# prevent session lost when changing resource files .resx in asp.net 2.0 c#



## ankita8187 (Mar 25, 2009)

Hello,

In Asp.net ,
An application domain will unload when any one of the following occurs:

* Machine.Config, Web.Config or Global.asax are modified
* The bin directory or its contents is modified
* The number of re-compilations (aspx, ascx or asax) exceeds the limit specified by the <compilation numRecompilesBeforeAppRestart=/> setting in machine.config or web.config (by default this is set to 15)
* The physical path of the virtual directory is modified
* The CAS policy is modified
* The web service is restarted
* resouce file are modified
etc....

When the application domain is unloaded , the next request that comes in all assemblies need to be reloaded, the code has to be re-jitted and the cache including any in-proc session variables etc. are empty.

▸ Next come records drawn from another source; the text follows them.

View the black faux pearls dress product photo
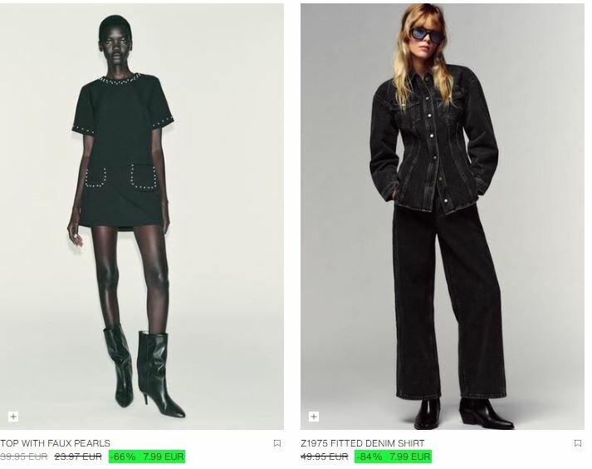This screenshot has height=469, width=592. tap(142, 216)
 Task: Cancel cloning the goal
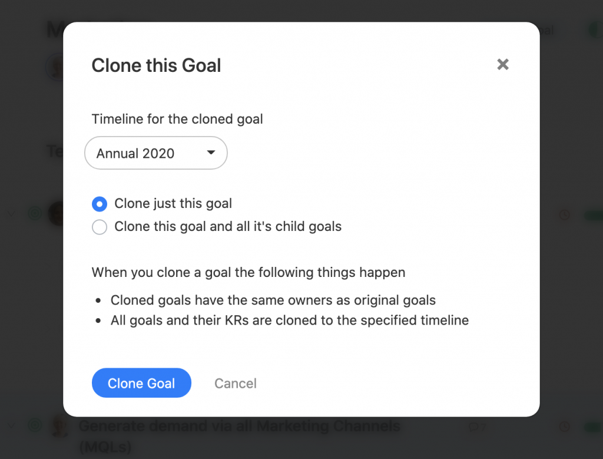click(x=236, y=383)
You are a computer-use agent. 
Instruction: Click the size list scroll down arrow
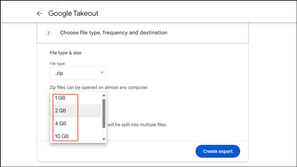104,139
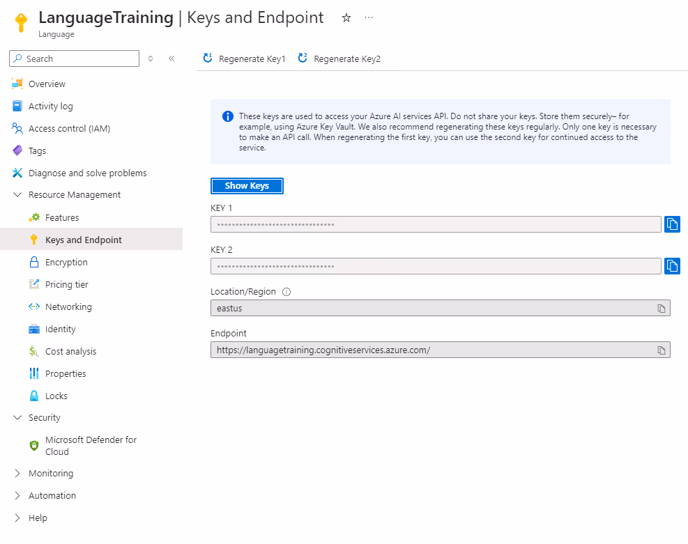The image size is (688, 544).
Task: Click the Location/Region info icon
Action: coord(286,292)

In my case, my application allow admin to change .net control 's label at runtime via resource file management so when admin changes any resource file , app domain recycled and all session data goes lost, its very frustrating when large number of pages need to change at a time as my application is in multiple languages.

is it possible to stop monitoring of app domain recycle only when resource file changes ?

please advise


----------



## vladibo (Aug 21, 2009)

You may want to modify this tool to make it fit your case http://blog.bodurov.com/Session-Recovery


----------